The way reformers see it, the presidential public financing system needs repair, not repeal. Meredith McGehee, policy director at the Campaign Legal Center, says the amount of public funds currently available to candidates is too small to be competitive in modern presidential races. She says lawmakers need to update the system to better emphasize small donations to candidates and raise the total amount of public funding available. "Imagine if you didn't make any changes to the tax code since 1976. Of course public financing is outdated. The issue, then, is not to get rid of, but how to fix."
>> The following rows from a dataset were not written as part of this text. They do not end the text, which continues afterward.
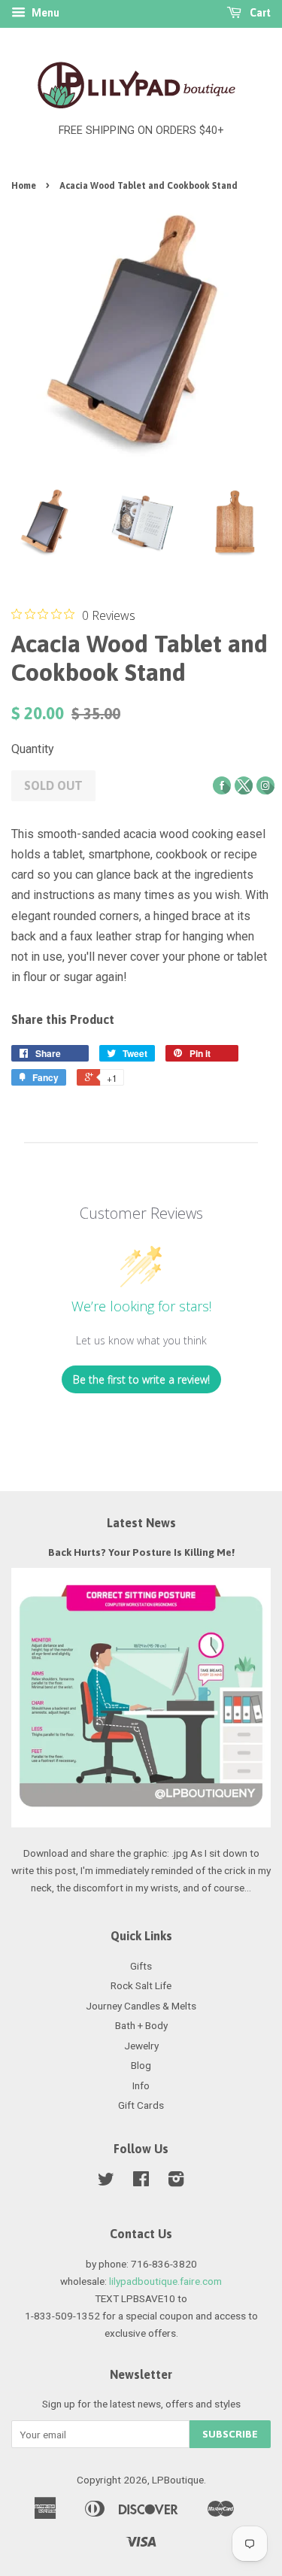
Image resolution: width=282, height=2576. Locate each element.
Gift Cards (141, 2105)
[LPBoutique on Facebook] (141, 2182)
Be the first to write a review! (141, 1379)
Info (141, 2085)
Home (23, 186)
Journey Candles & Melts (141, 2006)
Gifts (141, 1966)
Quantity (32, 749)
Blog (141, 2065)
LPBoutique (178, 2480)
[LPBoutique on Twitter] (106, 2182)
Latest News (141, 1523)
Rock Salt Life (141, 1985)
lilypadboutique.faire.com (165, 2281)
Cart (259, 13)
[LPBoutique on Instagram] (176, 2182)
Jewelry (141, 2046)
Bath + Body (141, 2025)
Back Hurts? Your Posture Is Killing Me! (141, 1552)
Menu (44, 13)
Legislation to make presidential public financing more competitive has won support from both parties in the past. In 2003, Sens. Russ Feingold (D-Wisc.) of and John McCain (R-Ariz.) introduced a bill that would reform the public financing system; Reps. Christopher Shays (R-Conn.) and Marty Meehan (D-Mass.) filed a companion bill in the House. "The public financing system for presidential elections, which aims to allow candidates to run competitive campaigns without becoming overly dependent on private donors, is a system worth improving and preserving," the lawmakers said in a joint statement.
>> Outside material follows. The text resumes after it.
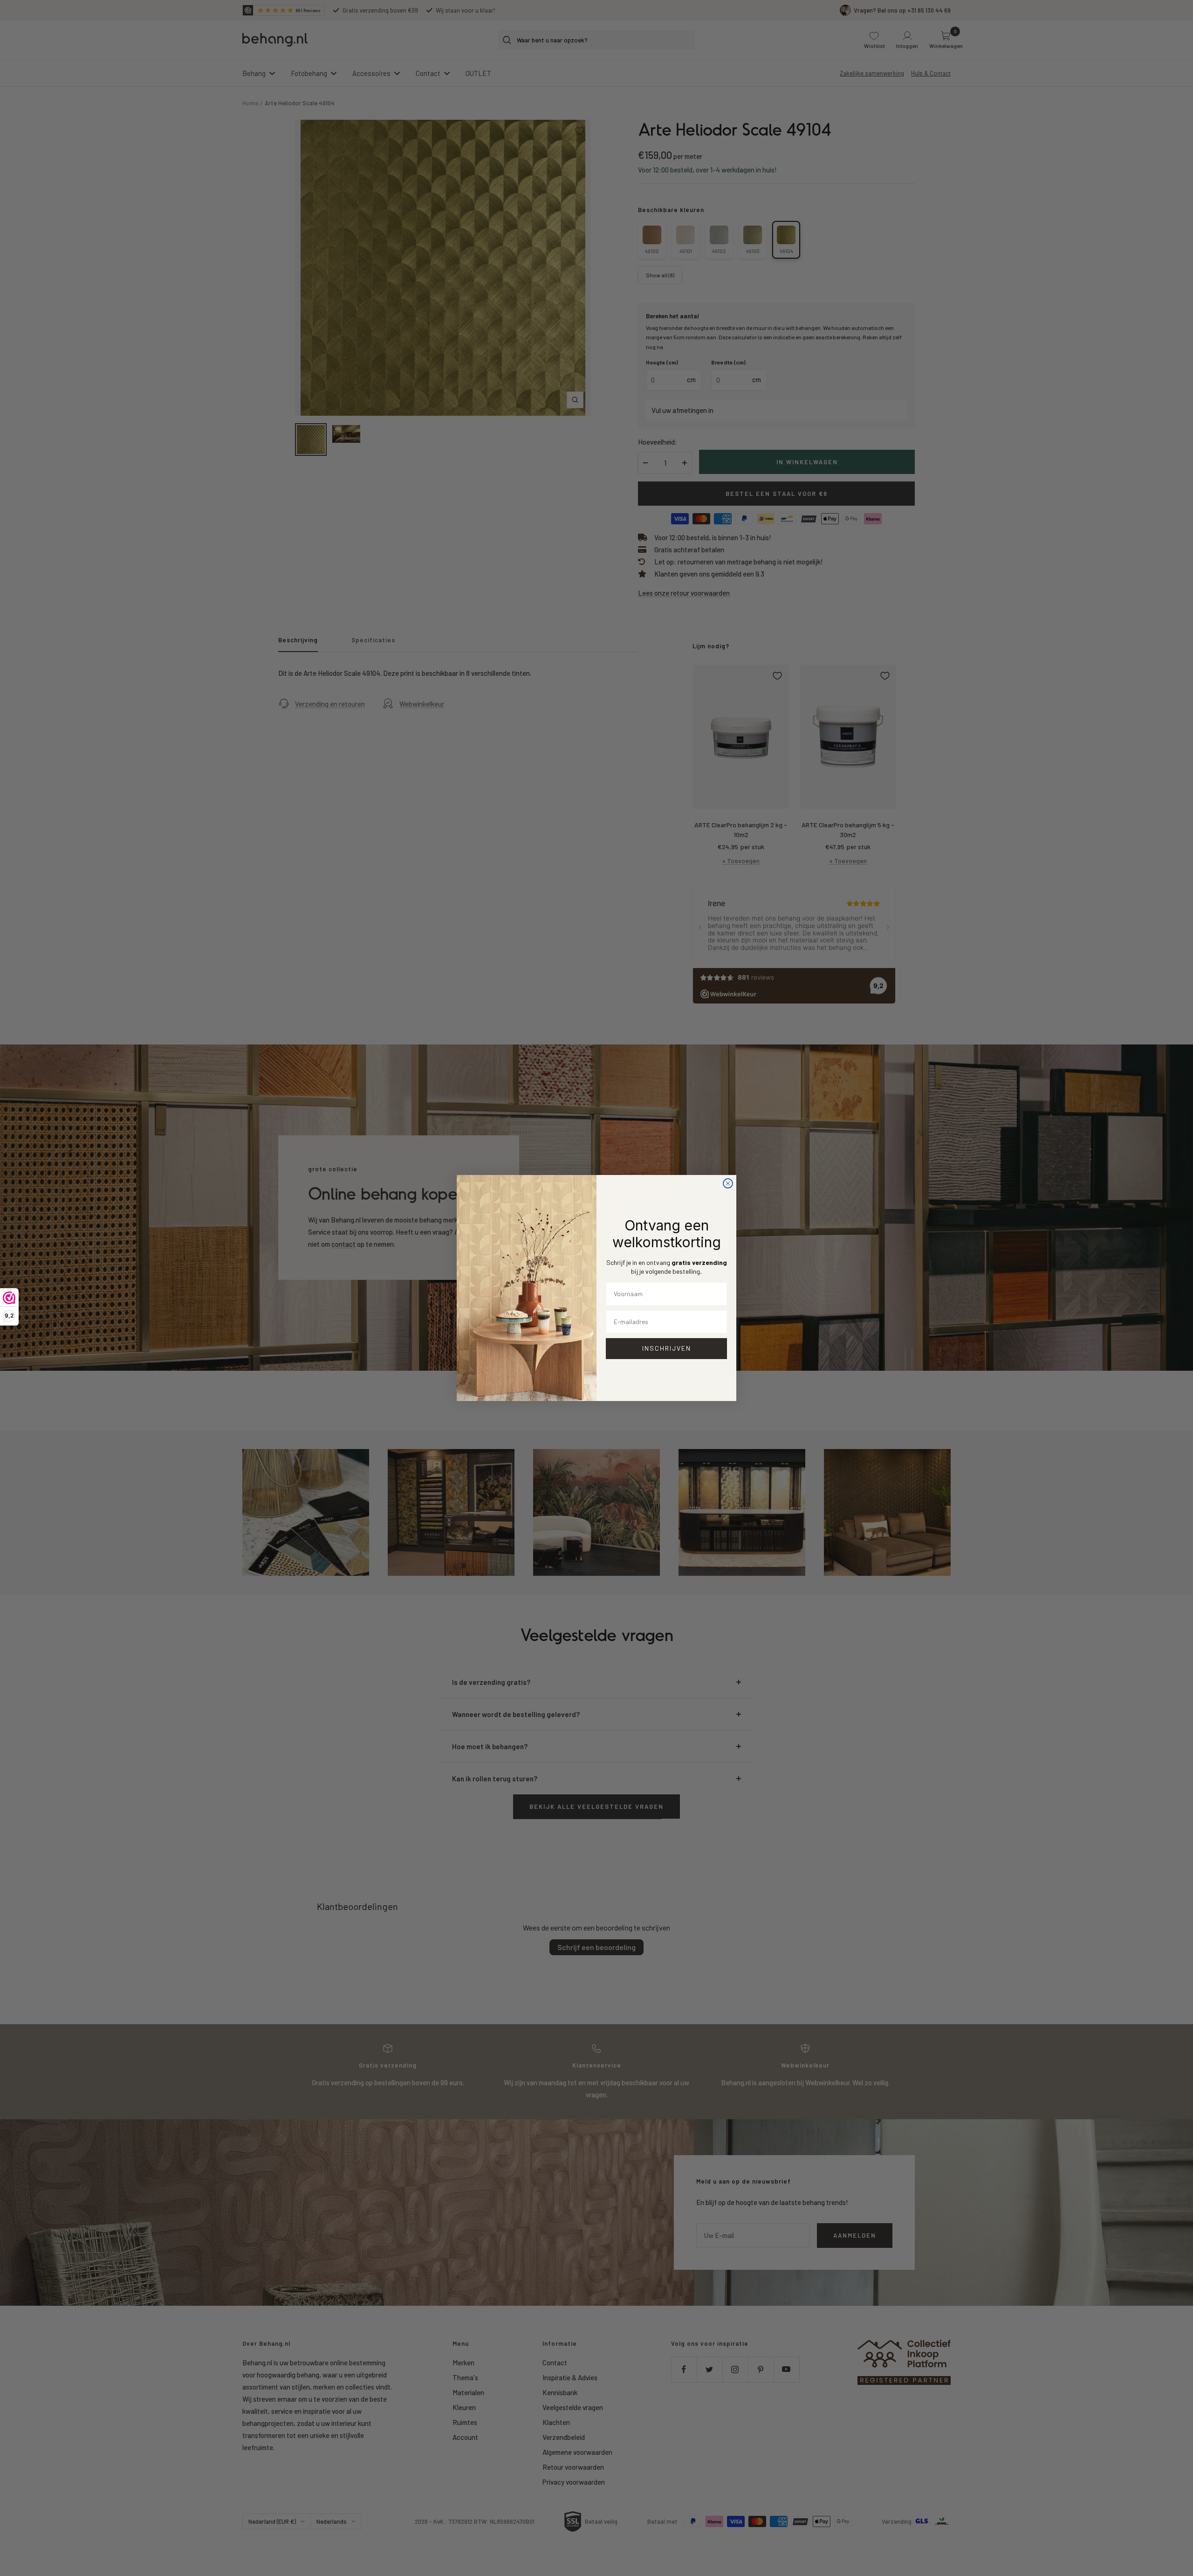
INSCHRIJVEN (666, 1348)
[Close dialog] (728, 1183)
More recently, Rep. David Price (D-NC) introduced the Presidential Fund Act, which would notably increase the funds available to candidates who opt in to public financing. In 2007, when Price introduced his bill, cosponsors included three Republicans—Reps. Mike Castle of Delaware, Todd Platts of Pennsylvania, and Shays. (Castle and Shays no longer hold office.) Price offered the bill again in 2010, and says he intends to offer it yet again in the 112th Congress. As for the Republicans' plan to gut public financing, Price remarks that it "looks like the Republican Party moving to toss red meat to the tea party."
Already good government groups and campaign finance reformers are drumming up opposition to the GOP's plan. Craig Holman, a lobbyist for the public interest group Public Citizen, says his organization and others like it will urge lawmakers to oppose the GOP's bill because it violates the GOP's transparency promises, both on the 2010 campaign trail and now as the House majority. "This just came out of the blue, has had no deliberation and no discussion within the Republican and Democratic conferences," Holman says. "They have just been seated and they're already breaking the ground rules on how they'll do business."